This. Public schools, when properly funded, are the most effective and efficient way to educate everyone, rich and poor alike.
However, there are plenty of conservatives who want to suck at the government teat. So they try to pass laws so that public money gets channeled into their private pockets. Private schools are less efficient, but who cares about efficiency when you and your buddies can make an easy buck off a government contract, right?
It’s like outsourcing functions of the military to private contractors. They cost more and deliver less, but instead of the money going to working soldiers it goes into the pockets of private business men. Good for a small minority of business scammers, bad for everyone else.
I’d be in support of supplementary programs.

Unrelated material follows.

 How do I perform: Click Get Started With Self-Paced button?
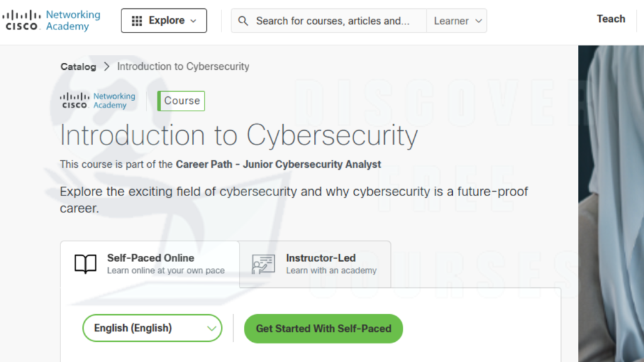click(323, 329)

If you can show your kid isn’t being served well by his or her school, you should be able to qualify for extra services, either reimbursed through tax breaks or some other vehicle. You could be compensated for sending your kid to Sylvan after school, for instance. Or if there’s a summertime academic program that would help prevent your slow-learner from “back sliding”, you could get a voucher to cover all or some of the expenses for him to attend.
Of course, this would require raising taxes…which is BAD BAD BAD. But my guess is this type of approach would have similar beneficial effects that placing a kid in a private school would, but without leaving schools in a “brain drain” situation.

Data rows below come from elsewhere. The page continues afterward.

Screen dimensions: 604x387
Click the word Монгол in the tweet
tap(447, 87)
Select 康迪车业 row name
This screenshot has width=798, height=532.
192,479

It’s as close to national as anything short of the military. However much individual control districts and counties and states have, all are bound to common standards, goals and programs that tend to make them more the same than different.
The level of community funding and control is a very sharp 2-edged sword. On the one hand, Mississippi. OTO, small communities that manage the whole process, from taxation rates through spending through as much of the education process and standards as the state and feds will let them.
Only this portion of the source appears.